Logos of Alibaba Group and Ant Group at the World Internet Conference in Wuzhen, China, on Nov 23, 2020. PHOTO: REUTERS

 

Between Ant and Alibaba, its businesses cover nearly every facet of Chinese daily life: e-commerce, food delivery, e-payments and even transport services.

Even contact tracing apps used during the coronavirus outbreak are hosted on the Alipay app.

Throughout, Mr Ma has maintained that the conglomerate is a technology company and that Ant, the financial services spinoff, should be viewed as a tech company and thus not subjected to the same sort of regulatory scrutiny as the regular financial institutions.

This did not go down well in Beijing: the central bank and the banking, insurance, securities and foreign exchange regulators summoned Mr Ma and Ant executives for a dressing down on Nov 2 last year.

The following day, the Shanghai Stock Exchange suddenly pulled Ant’s highly-anticipated debut, sending shockwaves throughout the financial world. It led to the firm later stopping its Hong Kong dual listing scheduled for Nov 5.

“Alibaba will actively cooperate with the regulators on the investigation. Company business operations remain normal,” the group said in a statement.

The group did not respond to multiple interview requests from ST.

Yet industry watchers say this has been long overdue: there are similar anti-monopoly laws already in place in Europe.

China’s Anti-Monopoly Law was first introduced in 2008 but it only started to be enforced in earnest last year when the Anti-Monopoly Commission investigated Ant Group’s payments arm Alipay and Tencent’s WeChat Pay.

As for Alibaba, the firm is likely to be asked to stop monopolistic practices like asking vendors to choose between them or rival WeChat Pay and penalising merchants who do not sell exclusively on their platform.

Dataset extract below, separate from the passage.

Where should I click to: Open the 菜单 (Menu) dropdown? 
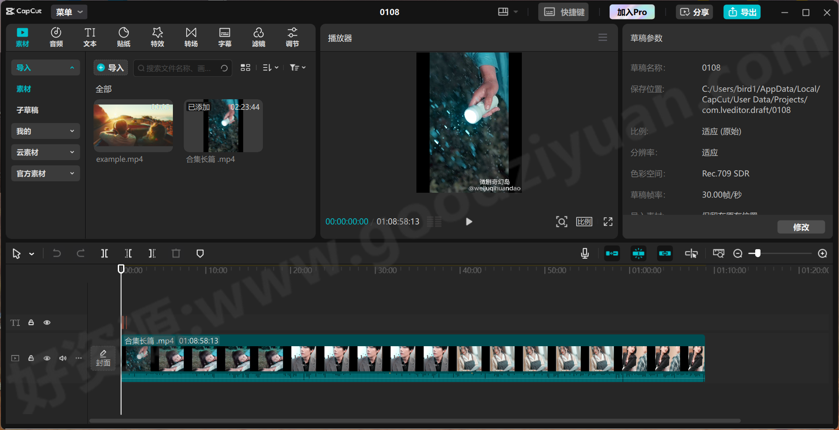coord(68,12)
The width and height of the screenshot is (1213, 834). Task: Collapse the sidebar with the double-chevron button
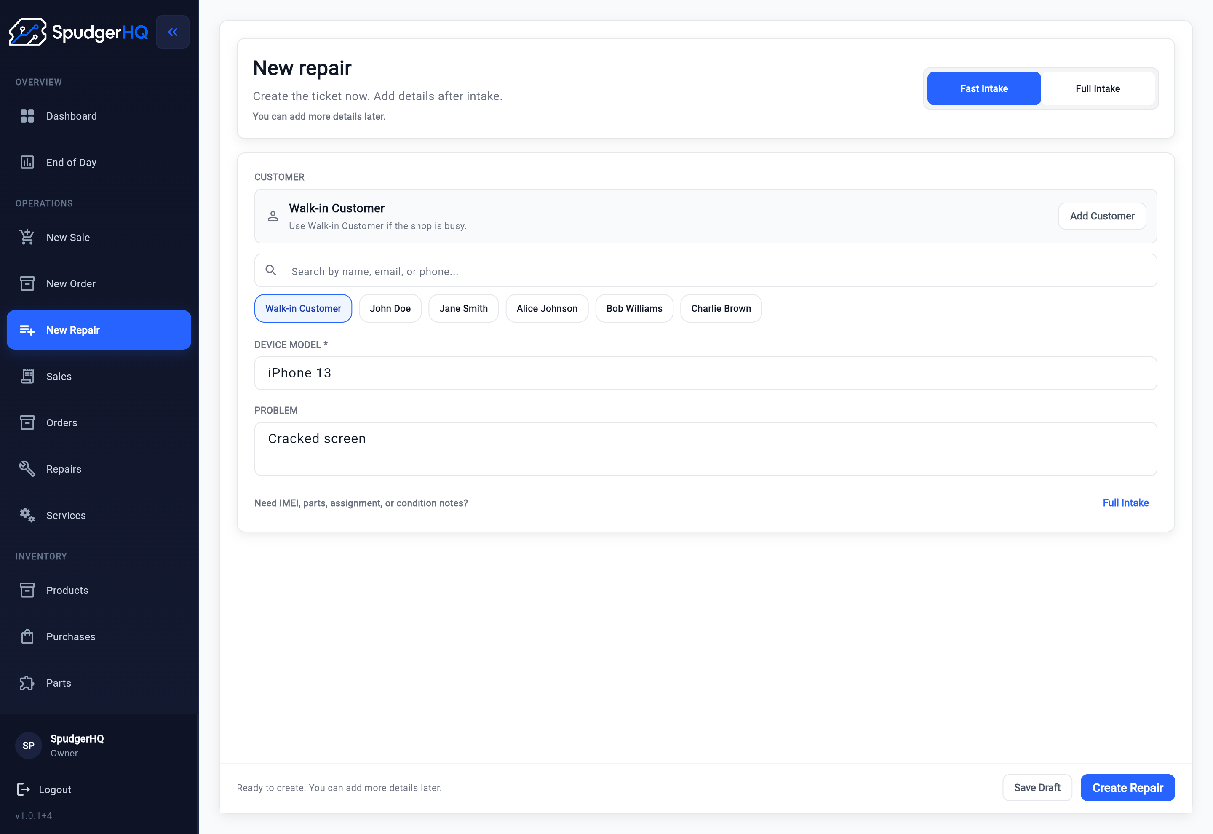coord(172,32)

“The Chinese antitrust regulator is unlikely to impose structural remedies such as breaking up Alibaba – I don’t see a strong legal basis for the regulator to do that,” Associate Professor Zhang told ST.

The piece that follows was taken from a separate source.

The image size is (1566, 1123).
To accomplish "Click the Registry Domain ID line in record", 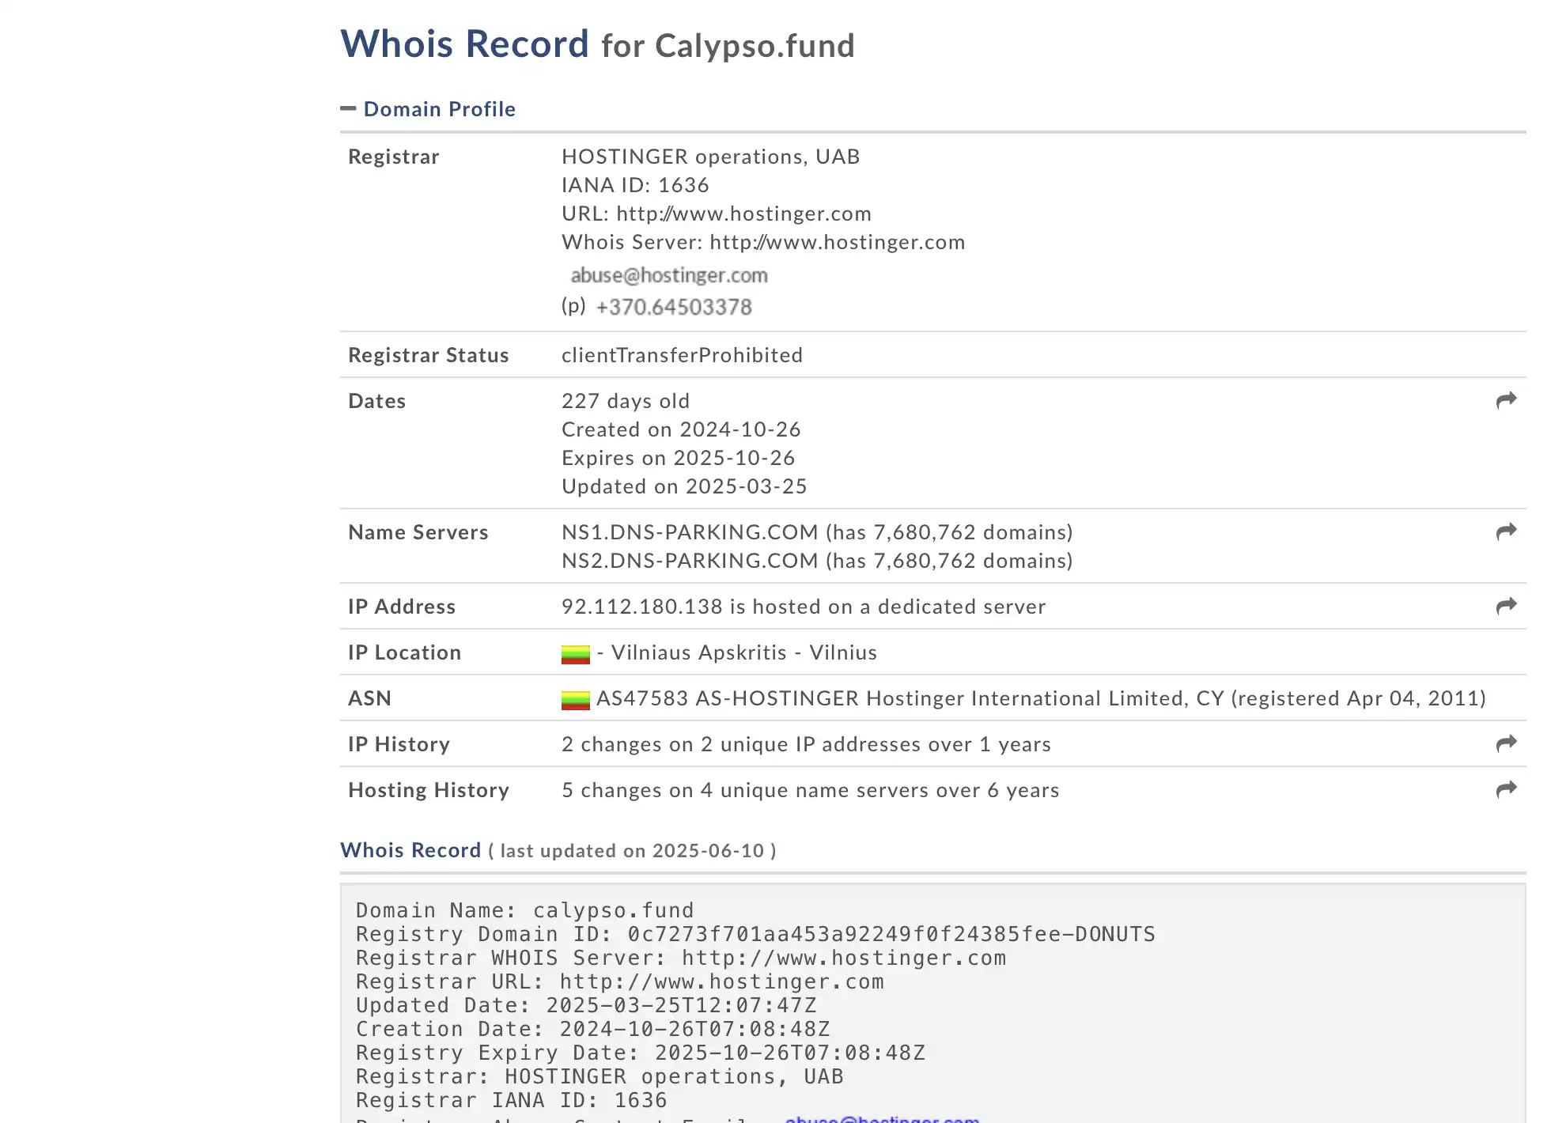I will 755,934.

“Moreover, structural remedies would cause too much pain to the firm and erode investors’ confidence in Chinese tech firms.”

They are also likely to be subjected to a large fine – up to 10 per cent of the past year’s revenue – which will dwarf the 500,000 yuan fine they were slapped with last year for failing to seek regulatory approval and for misleading pricing and promotions.

“Unfortunately, all there is now is speculation, isn’t it? We live in an era where anything can happen so we can only wait and see (what happens to Jack Ma),” said the financial executive.